Published Feb 01, 2000Since their lucid inception in 1994, the Black Halos have been battling to keep the essence of balls-to-the-wall rock'n'roll alive and kicking. Living through a name change, a variety of line-ups, setbacks and gallons of sweat and blood, the ugly truth about the Black Halos is that their lifestyle and music isn't glamorous. It's about survival.
"It's like going to war," says singer Billy Hopeless. "You have to survive with the band, and with your mental state. It's about the survival of everything. Like heritage buildings and heritage people, there's heritage music. We're just trying to keep what we believe in alive and that's pretty hard in this day and age. I look at our band after we play and I think, That was pretty crazy, we're beaten and bloody, and we've gone to war.'
"The danger has always been there," he continues, "but now it's just rearing its ugly head again. It's more of a punk thing than a rock'n'roll thing because there are no boundaries."
A band like the Black Halos, possessed by the raw power of rock'n'roll in their hearts and heads, has become a rarity. "Whether rock'n'roll becomes a huge thing or not doesn't matter, there are still people playing it, and that's what counts. The people who are true to rock'n'roll have always been there and always will be. Rock'n'roll is an ugly creature you can beat and whip and it'll still survive."
Even though the Black Halos have waged wars and converted many in England, Japan, Brazil, and the U.S., their Canadian homeland hasn't been so receptive. Regarding this issue Billy believes, "It's the whole thing where you have to make it somewhere else before you can make it at home."
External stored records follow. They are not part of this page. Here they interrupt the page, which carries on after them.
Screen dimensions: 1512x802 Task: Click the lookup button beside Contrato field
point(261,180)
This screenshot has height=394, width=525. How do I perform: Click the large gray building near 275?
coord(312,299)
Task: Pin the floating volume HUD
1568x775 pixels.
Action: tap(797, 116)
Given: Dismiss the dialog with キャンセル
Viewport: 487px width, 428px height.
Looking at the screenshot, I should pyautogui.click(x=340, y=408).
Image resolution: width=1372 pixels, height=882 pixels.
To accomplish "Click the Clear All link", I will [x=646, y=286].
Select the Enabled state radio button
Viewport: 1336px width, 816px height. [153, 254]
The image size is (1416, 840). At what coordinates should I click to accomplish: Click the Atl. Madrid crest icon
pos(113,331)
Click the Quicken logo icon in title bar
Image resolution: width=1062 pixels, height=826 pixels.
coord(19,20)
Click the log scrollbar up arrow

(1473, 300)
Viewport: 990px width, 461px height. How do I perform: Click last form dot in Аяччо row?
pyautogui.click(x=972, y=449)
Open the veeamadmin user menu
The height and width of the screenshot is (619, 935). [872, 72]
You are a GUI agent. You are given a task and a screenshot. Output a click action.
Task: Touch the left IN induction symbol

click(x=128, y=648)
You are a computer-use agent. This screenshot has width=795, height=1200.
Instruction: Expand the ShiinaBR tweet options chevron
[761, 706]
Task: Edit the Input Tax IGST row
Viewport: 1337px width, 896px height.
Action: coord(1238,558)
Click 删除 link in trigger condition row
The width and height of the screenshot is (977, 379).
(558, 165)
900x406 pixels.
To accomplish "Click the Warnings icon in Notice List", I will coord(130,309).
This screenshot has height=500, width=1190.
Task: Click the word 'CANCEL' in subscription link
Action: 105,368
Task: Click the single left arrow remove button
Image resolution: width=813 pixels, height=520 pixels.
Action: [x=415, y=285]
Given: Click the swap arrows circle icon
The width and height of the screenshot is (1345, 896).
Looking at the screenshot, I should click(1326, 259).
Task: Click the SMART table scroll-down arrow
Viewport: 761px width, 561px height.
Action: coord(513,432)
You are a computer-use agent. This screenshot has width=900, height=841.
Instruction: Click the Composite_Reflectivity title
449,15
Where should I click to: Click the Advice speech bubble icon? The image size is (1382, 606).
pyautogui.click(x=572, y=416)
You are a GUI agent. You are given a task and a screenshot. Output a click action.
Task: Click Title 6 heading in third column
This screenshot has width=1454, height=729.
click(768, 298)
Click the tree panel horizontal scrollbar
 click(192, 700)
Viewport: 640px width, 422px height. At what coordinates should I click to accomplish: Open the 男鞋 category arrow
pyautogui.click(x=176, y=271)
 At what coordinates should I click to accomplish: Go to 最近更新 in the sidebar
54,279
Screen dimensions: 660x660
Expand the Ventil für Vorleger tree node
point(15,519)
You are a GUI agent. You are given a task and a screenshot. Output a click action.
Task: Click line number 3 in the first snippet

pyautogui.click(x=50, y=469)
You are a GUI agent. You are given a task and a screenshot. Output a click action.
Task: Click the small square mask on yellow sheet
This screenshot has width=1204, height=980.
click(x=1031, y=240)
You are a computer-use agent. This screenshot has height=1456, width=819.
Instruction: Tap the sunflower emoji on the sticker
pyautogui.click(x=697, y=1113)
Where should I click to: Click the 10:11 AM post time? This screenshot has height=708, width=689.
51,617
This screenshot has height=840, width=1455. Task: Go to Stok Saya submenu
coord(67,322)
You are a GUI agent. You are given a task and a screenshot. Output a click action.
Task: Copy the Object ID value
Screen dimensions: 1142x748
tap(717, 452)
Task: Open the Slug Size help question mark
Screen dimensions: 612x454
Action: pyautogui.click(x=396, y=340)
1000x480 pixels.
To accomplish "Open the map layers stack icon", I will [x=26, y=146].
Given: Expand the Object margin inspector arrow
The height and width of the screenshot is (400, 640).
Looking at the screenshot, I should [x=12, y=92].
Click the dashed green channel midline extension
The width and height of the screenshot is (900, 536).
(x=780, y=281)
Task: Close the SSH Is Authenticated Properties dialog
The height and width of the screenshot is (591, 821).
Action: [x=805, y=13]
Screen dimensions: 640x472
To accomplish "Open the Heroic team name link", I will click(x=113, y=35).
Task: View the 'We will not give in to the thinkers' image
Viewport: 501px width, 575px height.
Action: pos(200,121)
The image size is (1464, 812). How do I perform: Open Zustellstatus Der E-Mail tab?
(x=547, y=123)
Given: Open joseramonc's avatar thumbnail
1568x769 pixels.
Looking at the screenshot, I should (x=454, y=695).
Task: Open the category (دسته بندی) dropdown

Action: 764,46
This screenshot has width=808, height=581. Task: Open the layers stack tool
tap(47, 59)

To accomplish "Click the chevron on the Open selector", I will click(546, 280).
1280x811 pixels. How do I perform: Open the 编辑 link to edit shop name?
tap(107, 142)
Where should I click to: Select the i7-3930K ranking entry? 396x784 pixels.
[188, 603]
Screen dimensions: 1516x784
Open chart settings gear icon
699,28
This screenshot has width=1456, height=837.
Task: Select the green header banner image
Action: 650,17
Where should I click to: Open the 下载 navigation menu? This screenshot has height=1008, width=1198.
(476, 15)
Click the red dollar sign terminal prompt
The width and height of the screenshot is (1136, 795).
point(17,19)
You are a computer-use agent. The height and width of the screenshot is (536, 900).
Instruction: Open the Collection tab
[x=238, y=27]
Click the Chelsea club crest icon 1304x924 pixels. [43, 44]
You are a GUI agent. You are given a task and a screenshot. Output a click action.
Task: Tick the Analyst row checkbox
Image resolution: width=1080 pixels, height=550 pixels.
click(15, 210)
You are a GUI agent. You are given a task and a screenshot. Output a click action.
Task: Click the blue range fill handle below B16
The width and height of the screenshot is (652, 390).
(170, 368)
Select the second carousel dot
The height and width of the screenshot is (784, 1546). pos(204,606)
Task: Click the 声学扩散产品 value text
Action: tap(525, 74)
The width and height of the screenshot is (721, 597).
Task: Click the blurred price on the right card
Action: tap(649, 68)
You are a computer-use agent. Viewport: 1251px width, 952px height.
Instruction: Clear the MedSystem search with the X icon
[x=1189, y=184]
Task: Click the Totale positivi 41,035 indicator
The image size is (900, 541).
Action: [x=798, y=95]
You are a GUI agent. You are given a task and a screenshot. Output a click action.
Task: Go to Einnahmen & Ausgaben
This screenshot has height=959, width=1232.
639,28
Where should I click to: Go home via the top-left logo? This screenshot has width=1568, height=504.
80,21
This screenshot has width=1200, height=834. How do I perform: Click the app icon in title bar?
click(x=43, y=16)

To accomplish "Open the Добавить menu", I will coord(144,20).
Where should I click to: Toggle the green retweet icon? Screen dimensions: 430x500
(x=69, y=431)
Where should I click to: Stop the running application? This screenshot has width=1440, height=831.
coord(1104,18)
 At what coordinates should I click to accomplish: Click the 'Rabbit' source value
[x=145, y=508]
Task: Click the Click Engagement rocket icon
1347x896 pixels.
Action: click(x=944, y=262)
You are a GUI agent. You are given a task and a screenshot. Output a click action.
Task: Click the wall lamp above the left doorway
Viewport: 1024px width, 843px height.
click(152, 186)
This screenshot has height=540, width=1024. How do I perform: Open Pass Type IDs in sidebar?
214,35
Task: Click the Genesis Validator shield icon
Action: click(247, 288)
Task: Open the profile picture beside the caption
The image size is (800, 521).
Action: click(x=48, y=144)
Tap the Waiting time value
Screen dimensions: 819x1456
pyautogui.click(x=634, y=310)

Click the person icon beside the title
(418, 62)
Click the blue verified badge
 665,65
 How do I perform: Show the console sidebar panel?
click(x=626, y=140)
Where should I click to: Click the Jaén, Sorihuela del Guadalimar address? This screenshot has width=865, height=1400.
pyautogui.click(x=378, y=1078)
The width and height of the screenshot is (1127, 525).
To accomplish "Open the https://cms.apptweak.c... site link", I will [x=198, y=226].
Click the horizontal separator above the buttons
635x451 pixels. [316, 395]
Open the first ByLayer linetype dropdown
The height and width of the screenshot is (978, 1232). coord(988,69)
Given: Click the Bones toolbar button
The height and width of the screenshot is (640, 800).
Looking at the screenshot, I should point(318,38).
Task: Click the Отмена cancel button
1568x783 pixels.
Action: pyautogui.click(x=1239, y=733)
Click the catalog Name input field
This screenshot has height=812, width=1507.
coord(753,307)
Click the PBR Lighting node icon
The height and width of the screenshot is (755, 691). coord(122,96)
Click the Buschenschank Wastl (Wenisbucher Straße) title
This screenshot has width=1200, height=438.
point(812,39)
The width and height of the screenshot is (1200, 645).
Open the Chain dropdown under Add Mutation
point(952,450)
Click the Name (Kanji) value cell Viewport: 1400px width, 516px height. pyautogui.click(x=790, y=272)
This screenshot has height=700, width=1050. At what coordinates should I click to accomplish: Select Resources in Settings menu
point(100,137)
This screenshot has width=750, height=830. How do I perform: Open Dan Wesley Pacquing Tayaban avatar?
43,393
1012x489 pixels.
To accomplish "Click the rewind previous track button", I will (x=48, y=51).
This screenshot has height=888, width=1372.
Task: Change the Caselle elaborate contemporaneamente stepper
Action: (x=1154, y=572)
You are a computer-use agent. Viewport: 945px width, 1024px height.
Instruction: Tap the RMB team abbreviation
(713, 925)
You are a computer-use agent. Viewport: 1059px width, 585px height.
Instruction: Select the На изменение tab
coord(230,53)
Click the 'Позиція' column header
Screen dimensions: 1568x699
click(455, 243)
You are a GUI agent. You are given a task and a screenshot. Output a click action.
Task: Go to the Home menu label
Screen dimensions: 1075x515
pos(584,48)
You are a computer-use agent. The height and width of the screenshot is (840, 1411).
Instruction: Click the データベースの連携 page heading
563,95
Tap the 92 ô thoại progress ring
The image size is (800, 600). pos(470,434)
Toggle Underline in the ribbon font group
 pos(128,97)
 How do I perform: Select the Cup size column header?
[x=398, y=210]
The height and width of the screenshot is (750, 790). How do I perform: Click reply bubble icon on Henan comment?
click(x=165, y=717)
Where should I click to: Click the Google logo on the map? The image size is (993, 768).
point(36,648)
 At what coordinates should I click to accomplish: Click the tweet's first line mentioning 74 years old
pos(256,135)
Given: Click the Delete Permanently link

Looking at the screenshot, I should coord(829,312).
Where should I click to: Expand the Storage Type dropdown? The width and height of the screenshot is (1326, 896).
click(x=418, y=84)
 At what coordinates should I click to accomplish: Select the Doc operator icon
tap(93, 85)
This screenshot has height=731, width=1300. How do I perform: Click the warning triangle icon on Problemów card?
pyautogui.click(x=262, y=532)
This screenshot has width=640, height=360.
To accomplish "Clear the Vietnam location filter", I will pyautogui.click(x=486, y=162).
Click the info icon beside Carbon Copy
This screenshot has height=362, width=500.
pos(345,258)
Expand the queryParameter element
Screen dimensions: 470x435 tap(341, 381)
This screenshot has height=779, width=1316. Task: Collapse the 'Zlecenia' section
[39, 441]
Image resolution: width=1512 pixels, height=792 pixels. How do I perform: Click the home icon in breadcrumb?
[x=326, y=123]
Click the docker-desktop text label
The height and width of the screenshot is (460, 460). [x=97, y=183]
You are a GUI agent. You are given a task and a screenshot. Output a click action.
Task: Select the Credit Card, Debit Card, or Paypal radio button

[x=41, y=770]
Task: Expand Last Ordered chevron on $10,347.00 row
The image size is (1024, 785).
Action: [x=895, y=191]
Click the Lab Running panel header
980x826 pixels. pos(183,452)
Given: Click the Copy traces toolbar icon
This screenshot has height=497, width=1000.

Whether or not Canadians finally catch onto the punk phenomena known as the Black Halos remains to be seen, but with the release of The Violent Years, their sophomore effort for Sub Pop, true rock'n'roll fans won't be able to disregard. "Our songwriting has gotten better, we've gotten more use to each other, and all of our influences are showing more now. On the first album pretty much all of my lyrics were about love, and this album they're more about survival and inner anger."